Critique : Miss Peregrine et les enfants particuliers, de Tim Burton

Big Eyes, biopic un peu décevant sur la vie de la peintre Magaret Keane, était une exception dans la filmographie de Tim Burton. Avec Miss Peregrine et les enfants particuliers, adaptation du best seller du même nom, le cinéaste revient à son domaine de prédilection : les univers étranges et décalés. Bien sûr c’est peut-être enfantin mais promis cela reste digne d’intérêt.

L’envers du bizzare. Pour qui a lu le roman de Ransom Rigg, il n’est pas difficile de décéler ce qui a pu plaire au réalisateur de Edward aux mains d’argent. L’auteur a imaginé un conte peuplé de créatures étranges dont il a trouvé l’inspiration dans une série de vieilles photographies. Cet univers freaks sied totalement à l’ami Tim. Mais il se permet d’y ajouter quelques petites touches personnelles dans les détails et les finitions (je pense notamment à la scène avec les pantins animés qui n’a pas tout à fait la même connotation dans le bouquin).

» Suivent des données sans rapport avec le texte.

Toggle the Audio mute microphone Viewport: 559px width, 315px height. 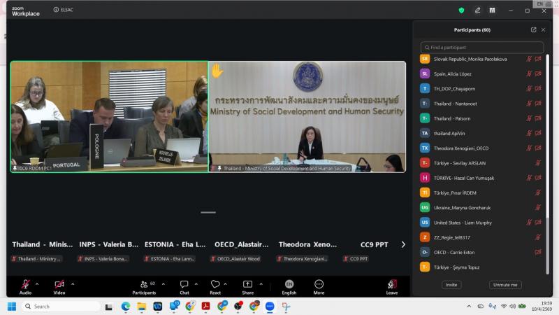coord(25,284)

Des enfants et des monstres. Ce n’est d’ailleurs pas les seuls ajustements que Burton et le studio se permettent. La première partie du récit qui conduit un jeune garçon sur une île reculée d’Irlande pour retrouver le passé de son grand-père est assez fidèle au roman. La maison des enfants particuliers possède la même aura gothique. Mais sans doute afin de sensibiliser les spectateurs plus vieux et de répondre aux tendances actuelles en matière de super héros, la version cinématographique se permet de faire vieillir quelques personnages, de rajouter plus de romance et surtout de mettre en avant les capacités de chaque enfant. Ces changements assez radicaux dans la dernière partie du film apportent un vrai dynamisme à l’histoire de Rigg.

Un petit manque d’enjeux. Miss Peregrine regorge de jolies trouvailles, notamment sur la relation au temps que Burton réinvente ou encore une magnifique Miss Perigrine interprétée par la sublime et terrifiante Eva Green. Malgré tout, le long métrage souffre d’un léger manque d’enjeux dramatiques. Les méchants ont du mal à être convaincants (mais c’était déjà le cas dans le livre). Il manque une métaphore politique ou une deuxième lecture plus adulte pour rendre ce Miss Perigrine totalement captivant. Heureusement cela n’empêche pas l’ensemble d’être divertissant et plaisant. Reste seulement à espérer que la suite (deux autres livres sont déjà parus) fera preuve de plus d’audace narrative.

Marianne

le film en bref : Un conte étrange dans la lignée de l’univers fantasque de Tim Burton qui souffre d’un petit manque d’originalité malgré des personnages attachants et de vraies trouvailles visuelles.